◆ **Directions**
Here is a listing; work out how many of its lines contain the word "column", and state only that number.
══════════
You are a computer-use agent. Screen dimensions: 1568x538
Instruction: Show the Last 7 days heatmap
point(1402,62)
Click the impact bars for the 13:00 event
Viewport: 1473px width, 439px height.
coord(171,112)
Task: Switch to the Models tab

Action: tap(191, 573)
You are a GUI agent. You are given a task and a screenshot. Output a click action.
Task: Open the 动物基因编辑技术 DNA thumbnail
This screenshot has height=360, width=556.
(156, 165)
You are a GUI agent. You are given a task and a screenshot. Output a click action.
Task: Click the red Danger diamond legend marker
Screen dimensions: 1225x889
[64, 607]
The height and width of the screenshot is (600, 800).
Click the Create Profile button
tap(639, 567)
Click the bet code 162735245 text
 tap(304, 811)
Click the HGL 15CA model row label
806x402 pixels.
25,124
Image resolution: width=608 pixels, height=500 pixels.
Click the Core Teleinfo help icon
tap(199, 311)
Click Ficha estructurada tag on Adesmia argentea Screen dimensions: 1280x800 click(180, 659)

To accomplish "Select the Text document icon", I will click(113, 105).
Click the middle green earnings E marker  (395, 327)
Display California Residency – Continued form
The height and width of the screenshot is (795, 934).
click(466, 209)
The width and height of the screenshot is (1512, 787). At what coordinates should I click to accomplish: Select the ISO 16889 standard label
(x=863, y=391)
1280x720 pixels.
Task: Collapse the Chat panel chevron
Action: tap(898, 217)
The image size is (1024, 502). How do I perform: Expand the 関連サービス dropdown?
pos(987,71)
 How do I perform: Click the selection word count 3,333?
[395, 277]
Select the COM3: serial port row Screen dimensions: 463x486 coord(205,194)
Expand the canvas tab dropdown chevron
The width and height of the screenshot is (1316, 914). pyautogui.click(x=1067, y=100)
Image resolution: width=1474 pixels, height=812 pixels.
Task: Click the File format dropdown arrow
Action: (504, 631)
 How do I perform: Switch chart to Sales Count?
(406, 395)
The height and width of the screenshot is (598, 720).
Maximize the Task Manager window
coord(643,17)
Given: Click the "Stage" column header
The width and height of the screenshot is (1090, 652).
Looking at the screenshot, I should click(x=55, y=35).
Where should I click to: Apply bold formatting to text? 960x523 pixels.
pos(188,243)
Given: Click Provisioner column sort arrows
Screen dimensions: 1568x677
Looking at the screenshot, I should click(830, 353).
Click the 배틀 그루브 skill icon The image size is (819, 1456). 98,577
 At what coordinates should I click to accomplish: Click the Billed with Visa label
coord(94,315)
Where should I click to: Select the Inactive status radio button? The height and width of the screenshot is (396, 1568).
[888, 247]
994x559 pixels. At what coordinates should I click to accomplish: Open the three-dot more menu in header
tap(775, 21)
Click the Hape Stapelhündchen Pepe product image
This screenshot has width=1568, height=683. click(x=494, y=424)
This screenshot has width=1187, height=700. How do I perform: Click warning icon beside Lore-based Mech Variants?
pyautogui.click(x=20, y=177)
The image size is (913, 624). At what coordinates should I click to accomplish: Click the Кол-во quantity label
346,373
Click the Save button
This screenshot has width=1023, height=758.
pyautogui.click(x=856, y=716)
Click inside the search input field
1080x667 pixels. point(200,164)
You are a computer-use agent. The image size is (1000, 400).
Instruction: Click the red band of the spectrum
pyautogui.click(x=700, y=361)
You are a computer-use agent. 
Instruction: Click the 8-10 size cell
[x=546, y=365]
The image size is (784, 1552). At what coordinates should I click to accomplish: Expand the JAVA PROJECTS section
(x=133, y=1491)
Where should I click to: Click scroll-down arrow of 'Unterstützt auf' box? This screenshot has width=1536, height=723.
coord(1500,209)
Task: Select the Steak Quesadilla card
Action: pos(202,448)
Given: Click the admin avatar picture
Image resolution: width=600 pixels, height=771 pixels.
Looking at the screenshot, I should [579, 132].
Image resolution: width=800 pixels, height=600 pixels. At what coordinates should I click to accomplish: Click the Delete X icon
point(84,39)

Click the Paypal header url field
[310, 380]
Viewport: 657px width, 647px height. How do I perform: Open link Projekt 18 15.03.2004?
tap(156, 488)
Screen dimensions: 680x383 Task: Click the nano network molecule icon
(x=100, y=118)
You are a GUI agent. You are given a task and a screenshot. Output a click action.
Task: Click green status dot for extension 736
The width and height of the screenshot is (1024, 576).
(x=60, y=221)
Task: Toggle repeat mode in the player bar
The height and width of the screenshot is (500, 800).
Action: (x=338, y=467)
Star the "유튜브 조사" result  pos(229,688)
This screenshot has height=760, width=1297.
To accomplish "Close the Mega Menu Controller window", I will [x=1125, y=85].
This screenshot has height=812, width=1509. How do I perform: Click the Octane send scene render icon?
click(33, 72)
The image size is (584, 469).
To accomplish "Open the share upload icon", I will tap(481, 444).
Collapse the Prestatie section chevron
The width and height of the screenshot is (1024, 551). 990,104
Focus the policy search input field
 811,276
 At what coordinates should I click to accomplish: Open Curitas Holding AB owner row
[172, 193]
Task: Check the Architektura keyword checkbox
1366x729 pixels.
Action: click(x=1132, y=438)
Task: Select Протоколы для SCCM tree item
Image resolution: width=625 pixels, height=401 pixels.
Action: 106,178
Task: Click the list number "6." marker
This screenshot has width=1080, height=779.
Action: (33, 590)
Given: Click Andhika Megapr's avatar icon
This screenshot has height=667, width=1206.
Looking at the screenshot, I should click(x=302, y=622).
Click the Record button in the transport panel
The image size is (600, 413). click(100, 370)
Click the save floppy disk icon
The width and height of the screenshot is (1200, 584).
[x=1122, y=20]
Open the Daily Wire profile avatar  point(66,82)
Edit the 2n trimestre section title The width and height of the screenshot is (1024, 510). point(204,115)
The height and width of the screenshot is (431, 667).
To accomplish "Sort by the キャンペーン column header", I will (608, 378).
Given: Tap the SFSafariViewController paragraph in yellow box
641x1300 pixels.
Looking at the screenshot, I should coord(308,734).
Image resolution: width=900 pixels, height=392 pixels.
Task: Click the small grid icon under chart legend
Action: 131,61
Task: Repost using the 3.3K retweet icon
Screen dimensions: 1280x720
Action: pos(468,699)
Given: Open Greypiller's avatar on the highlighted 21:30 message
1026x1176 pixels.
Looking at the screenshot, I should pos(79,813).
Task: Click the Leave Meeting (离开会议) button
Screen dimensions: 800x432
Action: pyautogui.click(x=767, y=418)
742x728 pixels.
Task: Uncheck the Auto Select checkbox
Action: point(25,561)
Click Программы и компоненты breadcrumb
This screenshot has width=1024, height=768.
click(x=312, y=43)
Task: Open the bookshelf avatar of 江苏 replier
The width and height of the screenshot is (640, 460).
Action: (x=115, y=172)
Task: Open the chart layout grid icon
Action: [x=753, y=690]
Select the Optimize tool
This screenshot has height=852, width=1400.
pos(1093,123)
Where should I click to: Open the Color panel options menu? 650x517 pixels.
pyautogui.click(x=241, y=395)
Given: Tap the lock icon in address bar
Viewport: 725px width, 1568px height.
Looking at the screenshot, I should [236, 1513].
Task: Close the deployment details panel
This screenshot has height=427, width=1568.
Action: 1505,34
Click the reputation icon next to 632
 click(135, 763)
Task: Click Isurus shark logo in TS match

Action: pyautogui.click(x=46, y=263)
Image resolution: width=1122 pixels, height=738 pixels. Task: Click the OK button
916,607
══════════
◆ **Task solution**
3